## Information provided
━━━━━━━━━━
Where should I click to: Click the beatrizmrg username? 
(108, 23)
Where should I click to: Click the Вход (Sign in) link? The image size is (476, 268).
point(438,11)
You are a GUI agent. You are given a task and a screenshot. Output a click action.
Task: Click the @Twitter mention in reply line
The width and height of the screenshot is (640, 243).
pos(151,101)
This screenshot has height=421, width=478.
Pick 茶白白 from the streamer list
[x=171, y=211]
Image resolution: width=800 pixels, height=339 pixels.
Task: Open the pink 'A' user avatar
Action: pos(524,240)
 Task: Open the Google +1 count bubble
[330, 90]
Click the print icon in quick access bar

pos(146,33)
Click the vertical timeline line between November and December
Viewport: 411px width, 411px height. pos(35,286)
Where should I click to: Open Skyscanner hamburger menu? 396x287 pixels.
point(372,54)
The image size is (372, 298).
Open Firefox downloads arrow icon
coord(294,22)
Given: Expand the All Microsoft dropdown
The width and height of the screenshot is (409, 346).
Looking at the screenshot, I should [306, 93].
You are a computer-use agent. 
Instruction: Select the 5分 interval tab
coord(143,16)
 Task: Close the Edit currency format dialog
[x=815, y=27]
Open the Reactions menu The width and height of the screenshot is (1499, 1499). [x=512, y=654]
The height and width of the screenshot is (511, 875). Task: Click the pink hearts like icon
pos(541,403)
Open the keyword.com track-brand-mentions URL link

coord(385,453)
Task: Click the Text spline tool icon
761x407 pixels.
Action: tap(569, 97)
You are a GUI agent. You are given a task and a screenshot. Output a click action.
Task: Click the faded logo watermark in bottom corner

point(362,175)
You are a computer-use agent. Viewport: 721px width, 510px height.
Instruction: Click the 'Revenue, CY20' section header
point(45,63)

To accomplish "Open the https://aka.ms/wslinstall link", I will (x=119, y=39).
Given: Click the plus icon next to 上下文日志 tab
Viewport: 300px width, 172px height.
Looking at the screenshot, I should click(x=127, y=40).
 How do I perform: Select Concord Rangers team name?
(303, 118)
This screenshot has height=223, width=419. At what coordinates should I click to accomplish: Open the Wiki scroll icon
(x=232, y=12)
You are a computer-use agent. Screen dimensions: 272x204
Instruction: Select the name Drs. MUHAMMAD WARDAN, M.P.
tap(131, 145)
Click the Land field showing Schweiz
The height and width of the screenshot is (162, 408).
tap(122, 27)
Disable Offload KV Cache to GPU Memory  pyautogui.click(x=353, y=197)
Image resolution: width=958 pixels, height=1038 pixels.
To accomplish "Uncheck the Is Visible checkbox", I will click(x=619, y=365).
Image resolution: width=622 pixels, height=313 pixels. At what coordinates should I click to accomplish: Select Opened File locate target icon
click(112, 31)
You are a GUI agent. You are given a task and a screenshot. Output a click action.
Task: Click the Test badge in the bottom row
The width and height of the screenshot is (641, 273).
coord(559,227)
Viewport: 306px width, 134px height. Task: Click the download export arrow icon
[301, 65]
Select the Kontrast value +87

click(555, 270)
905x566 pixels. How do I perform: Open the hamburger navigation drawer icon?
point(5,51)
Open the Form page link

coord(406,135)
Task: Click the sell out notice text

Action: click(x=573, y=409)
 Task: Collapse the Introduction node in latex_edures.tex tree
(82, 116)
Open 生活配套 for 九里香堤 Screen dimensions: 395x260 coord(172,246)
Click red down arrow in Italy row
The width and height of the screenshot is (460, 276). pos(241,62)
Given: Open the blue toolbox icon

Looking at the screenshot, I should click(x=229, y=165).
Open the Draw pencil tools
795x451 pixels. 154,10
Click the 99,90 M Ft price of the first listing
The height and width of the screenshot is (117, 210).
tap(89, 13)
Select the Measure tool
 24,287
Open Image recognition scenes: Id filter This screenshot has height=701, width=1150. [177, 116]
━━━━━━━━━━
## Required work
Transcribe all of the records above without altering anything.

## Solved problem
Where should I click to: Click the beatrizmrg username? 
(108, 23)
Where should I click to: Click the Вход (Sign in) link? The image size is (476, 268).
point(438,11)
You are a GUI agent. You are given a task and a screenshot. Output a click action.
Task: Click the @Twitter mention in reply line
The width and height of the screenshot is (640, 243).
pos(151,101)
This screenshot has height=421, width=478.
Pick 茶白白 from the streamer list
[x=171, y=211]
Image resolution: width=800 pixels, height=339 pixels.
Task: Open the pink 'A' user avatar
Action: pos(524,240)
 Task: Open the Google +1 count bubble
[330, 90]
Click the print icon in quick access bar

pos(146,33)
Click the vertical timeline line between November and December
Viewport: 411px width, 411px height. pos(35,286)
Where should I click to: Open Skyscanner hamburger menu? 396x287 pixels.
point(372,54)
The image size is (372, 298).
Open Firefox downloads arrow icon
coord(294,22)
Given: Expand the All Microsoft dropdown
The width and height of the screenshot is (409, 346).
Looking at the screenshot, I should [306, 93].
You are a computer-use agent. 
Instruction: Select the 5分 interval tab
coord(143,16)
 Task: Close the Edit currency format dialog
[x=815, y=27]
Open the Reactions menu The width and height of the screenshot is (1499, 1499). [x=512, y=654]
The height and width of the screenshot is (511, 875). Task: Click the pink hearts like icon
pos(541,403)
Open the keyword.com track-brand-mentions URL link

coord(385,453)
Task: Click the Text spline tool icon
761x407 pixels.
Action: tap(569, 97)
You are a GUI agent. You are given a task and a screenshot. Output a click action.
Task: Click the faded logo watermark in bottom corner

point(362,175)
You are a computer-use agent. Viewport: 721px width, 510px height.
Instruction: Click the 'Revenue, CY20' section header
point(45,63)

To accomplish "Open the https://aka.ms/wslinstall link", I will (x=119, y=39).
Given: Click the plus icon next to 上下文日志 tab
Viewport: 300px width, 172px height.
Looking at the screenshot, I should click(x=127, y=40).
 How do I perform: Select Concord Rangers team name?
(303, 118)
This screenshot has height=223, width=419. At what coordinates should I click to accomplish: Open the Wiki scroll icon
(x=232, y=12)
You are a computer-use agent. Screen dimensions: 272x204
Instruction: Select the name Drs. MUHAMMAD WARDAN, M.P.
tap(131, 145)
Click the Land field showing Schweiz
The height and width of the screenshot is (162, 408).
tap(122, 27)
Disable Offload KV Cache to GPU Memory  pyautogui.click(x=353, y=197)
Image resolution: width=958 pixels, height=1038 pixels.
To accomplish "Uncheck the Is Visible checkbox", I will click(x=619, y=365).
Image resolution: width=622 pixels, height=313 pixels. At what coordinates should I click to accomplish: Select Opened File locate target icon
click(112, 31)
You are a GUI agent. You are given a task and a screenshot. Output a click action.
Task: Click the Test badge in the bottom row
The width and height of the screenshot is (641, 273).
coord(559,227)
Viewport: 306px width, 134px height. Task: Click the download export arrow icon
[301, 65]
Select the Kontrast value +87

click(555, 270)
905x566 pixels. How do I perform: Open the hamburger navigation drawer icon?
point(5,51)
Open the Form page link

coord(406,135)
Task: Click the sell out notice text

Action: click(x=573, y=409)
 Task: Collapse the Introduction node in latex_edures.tex tree
(82, 116)
Open 生活配套 for 九里香堤 Screen dimensions: 395x260 coord(172,246)
Click red down arrow in Italy row
The width and height of the screenshot is (460, 276). pos(241,62)
Given: Open the blue toolbox icon

Looking at the screenshot, I should click(x=229, y=165).
Open the Draw pencil tools
795x451 pixels. 154,10
Click the 99,90 M Ft price of the first listing
The height and width of the screenshot is (117, 210).
tap(89, 13)
Select the Measure tool
 24,287
Open Image recognition scenes: Id filter This screenshot has height=701, width=1150. [177, 116]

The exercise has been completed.